*** MATERIAL FOR THE TASK ***

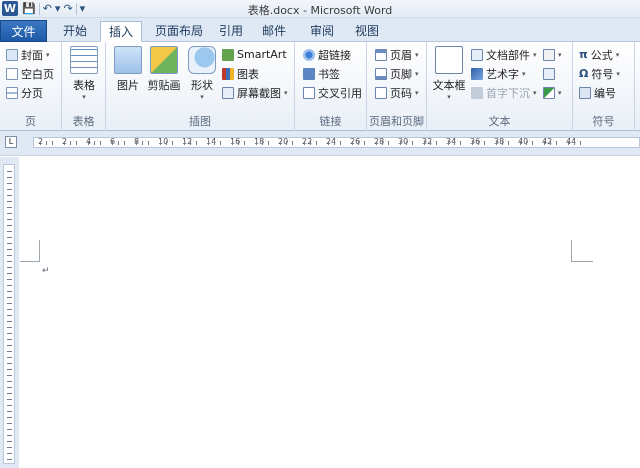 This screenshot has height=468, width=640. I want to click on cross-reference-label: 交叉引用, so click(340, 93).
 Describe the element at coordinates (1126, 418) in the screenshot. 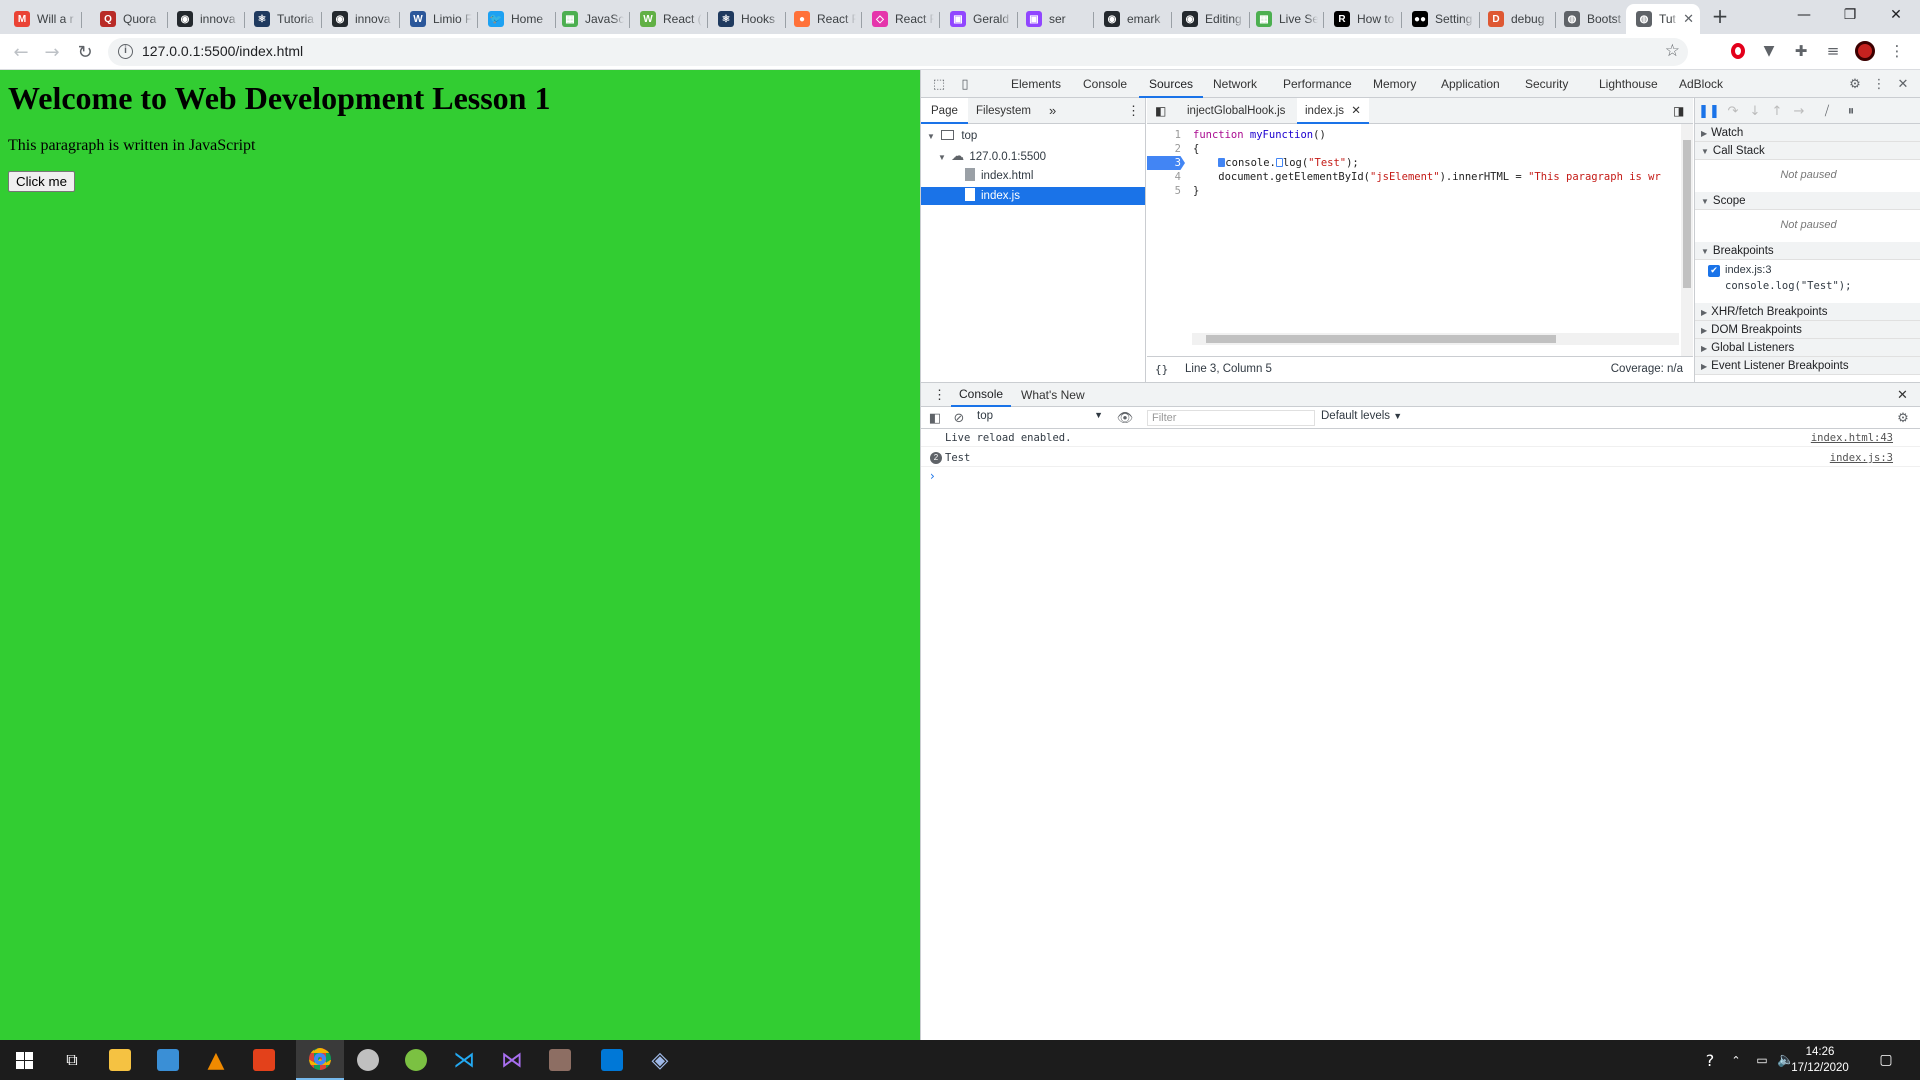

I see `live-expression-eye-icon: 👁` at that location.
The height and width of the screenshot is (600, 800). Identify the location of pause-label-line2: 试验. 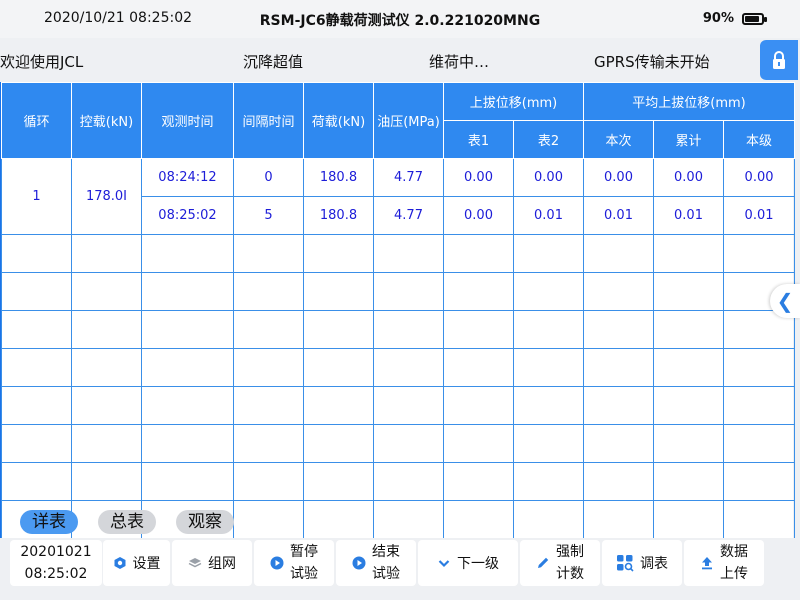
(304, 574).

***

#### PROBLEM
Reproduce every row above word for word, leaving out the pictures.

#### OUTPUT OF THE EXERCISE
 This screenshot has height=468, width=640. I want to click on cross-reference-label: 交叉引用, so click(340, 93).
 Describe the element at coordinates (1126, 418) in the screenshot. 

I see `live-expression-eye-icon: 👁` at that location.
The height and width of the screenshot is (600, 800). Identify the location of pause-label-line2: 试验. 
(304, 574).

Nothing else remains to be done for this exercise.